The Histone Methyltransferase KMT2D is a Critical Mediator of Lineage Plasticity and Therapeutic Response in Castration Resistant Prostate Cancer [LNCaP Bulk RNA-Seq]

Castration-resistant prostate cancer (CRPC) is largely dependent on the androgen receptor (AR) for growth and often exhibits hyperactive PI3K signaling, most frequently due to PTEN loss. Therapeutic pressure from anti-AR therapies can induce trans-differentiation toward an AR-independent phenotype. Recently, different subtypes of AR-independent CRPC have been redefined, with the stem cell-like (SCL) subtype emerging as one of the most prevalent. Elucidation of the epigenetic mechanisms controlling the maintenance of these distinct CRPC cell states could pave the way for effective combinatorial therapies for CRPC. In this study, we identified a key role for the histone methyltransferase KMT2D in establishing the chromatin competence necessary for the recruitment of AR and FOXA1 transcription factors (TFs) that are essential for the AR transcriptional output in AR-dependent CRPC cell lines, patient derived organoids, and patient samples.
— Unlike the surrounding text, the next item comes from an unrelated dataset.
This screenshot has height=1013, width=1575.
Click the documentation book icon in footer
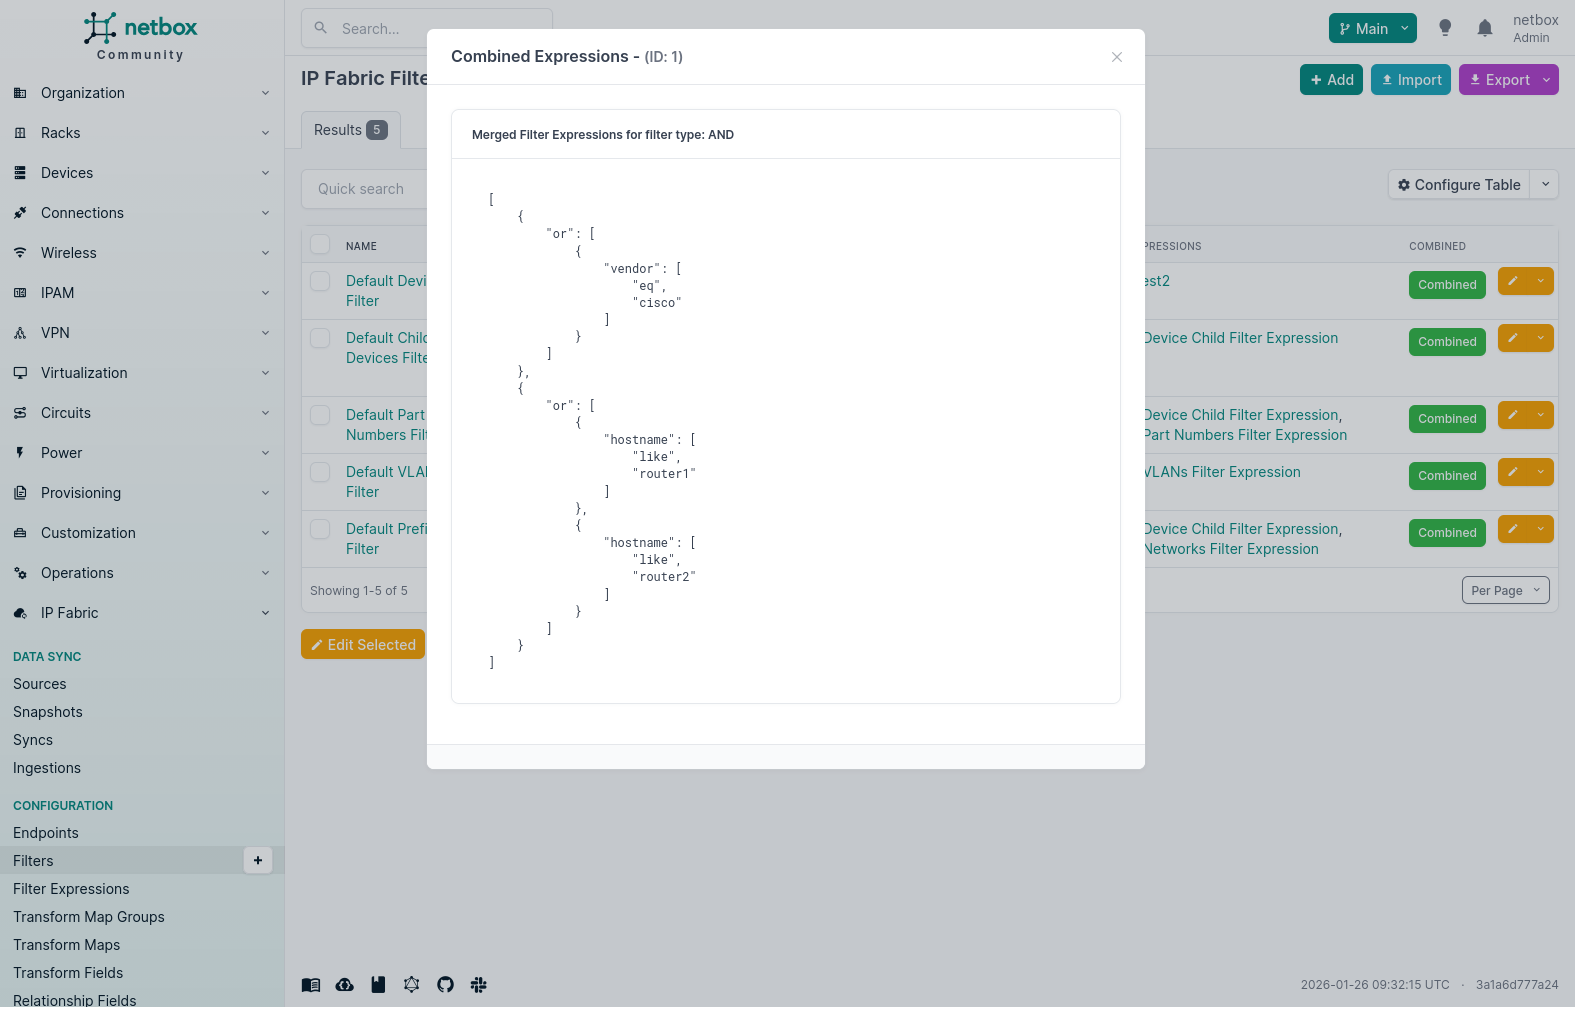[x=311, y=985]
Unexpectedly, KMT2D maintained the identity of the AR-low CRPC-SCL subtype and controlled activity of AP-1 TFs such as FOSL1, which acts as a master regulator of this subtype. Single cell transcriptomics and chromatin assays underscored the role of KMT2D in sustaining a mixed lineage cell state via AP-1 and FOXA1. The combined suppression of PI3K/AKT and KMT2D reduced cell proliferation in prostate cancer cells and patient-derived organoids in both CRPC-AR and CRPC-SCL subtypes. Altogether, these results unveil KMT2D as a major mediator of the epigenetic landscape in subtype-specific CRPC, contributing to tumor growth and therapeutic response. Overall design: Bulk RNA-Seq was performed in LNCAP AR-high prostate cancer cells with doxycycline-inducible knockdown of KMT2D

去势抵抗性前列腺癌（Castration-resistant prostate cancer, CRPC）的生长主要依赖雄激素受体（androgen receptor, AR），且常伴随过度激活的PI3K信号通路，该现象最常见的分子机制为PTEN缺失。抗雄激素治疗带来的治疗筛选压力可诱导肿瘤细胞转分化为AR非依赖表型。近年来，学界已重新界定多种AR非依赖型CRPC亚型，其中干细胞样（stem cell-like, SCL）亚型已成为最常见的亚型之一。阐明维持这些不同CRPC细胞状态的表观遗传机制，可为CRPC的高效联合治疗开辟新路径。 本研究中，我们在AR依赖型CRPC细胞系、患者来源类器官及患者样本中，鉴定出组蛋白甲基转移酶KMT2D在建立染色质适配能力中的关键作用——该能力是招募AR与FOXA1转录因子（transcription factors, TFs）所必需的，而这两种转录因子是AR转录调控输出的核心要素。令人意外的是，KMT2D可维持AR低表达的CRPC-SCL亚型的细胞身份，并调控AP-1转录因子（如FOSL1）的活性，而FOSL1是该亚型的核心调控因子。单细胞转录组学与染色质分析实验证实，KMT2D可通过AP-1与FOXA1维持混合谱系细胞状态。同时抑制PI3K/AKT通路与KMT2D，可降低CRPC-AR与CRPC-SCL亚型的前列腺癌细胞及患者来源类器官的细胞增殖能力。综上，本研究结果揭示KMT2D是亚型特异性CRPC表观遗传调控网络的核心介导因子，其参与调控肿瘤生长与治疗响应。 整体实验设计：对携带多西环素诱导性KMT2D敲低系统的LNCAP AR高表达前列腺癌细胞系开展批量RNA测序（Bulk RNA-Seq）。